The problem:
Answer these from the excerpt on the ACE rankings of graduate departments below:
1. What was the first implication of encouraging higher education institutions to strive for excellence in performance?
2. According to Cartter, what had been the NSF's basic selection mechanism?
3. What position did Richard Bolt hold at the NSF?

Document excerpt:
There were two important implications of explicitly encouraging higher education institutions to strategically strive for excellence in performance. First, it suggested that performances could be observed over time, allowing for the present-moment actions to be plausibly tied to both past and future achievements. Second, it invited a new kind of understanding of the higher education institutions’ own role and place in the “national system”, which simultaneously opened up the possibility for the actors with an interest in the overall system performance, such as the National Science Foundation (NSF), to gain in prominence.
The ACE rankings of graduate departments
The increase in science funding in the post-Sputnik period brought the federal science bodies, such as the NSF, to the forefront of the national higher education scene. Faced with the expansion of graduate departments across the country and a pressure to allocate a growing amount of research money to a maximum effect, the NSF was on the look for a new way of deciding on graduate programme funding. “NSF’s basic selection mechanism”, reported Allan M. Cartter a decade later, “had been the peer-group judgment of proposals, but they wanted to make it more efficient, sophisticated, and presumably more extensive” (Dolan, 1976, p. 26).
In search for a solution, in 1963, the NSF officials met with the ACE president and vice president, Logan Wilson and Allan M. Cartter. On this occasion, Richard Bolt, the NSF’s assistant director, informed Wilson and Cartter that the NSF had been considering to commission an evaluation and ranking of science departments to a private research group (Dolan, 1976). The reaction of the ACE’s officials to this idea is worth reporting in full as it encapsulates the position universities had held at the time about the prospect of being evaluated by “outsiders”. In Cartter’s own words:
Logan Wilson and I hit the ceiling and alerted him (Bolt) to the fact that there had been a long-standing position of the Association of Graduate Deans that nobody ought to play around with evaluating the graduate programs who was not themselves responsible to the institutions themselves; either the AAU or some other group. The deans had always said that anyone who is going to accredit us or rate us has to be responsible to the institutions. We don’t want any outside body doing this. (Dolan, 1976, p. 26)

Provided data:
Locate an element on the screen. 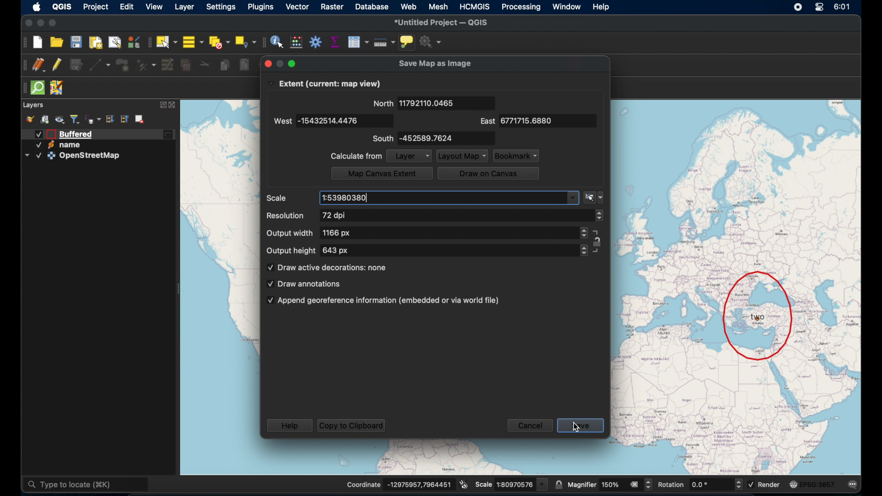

Worked answer:
1. It suggested that performances could be observed over time, allowing present-moment actions to be plausibly tied to both past and future achievements.
2. The peer-group judgment of proposals.
3. Assistant director.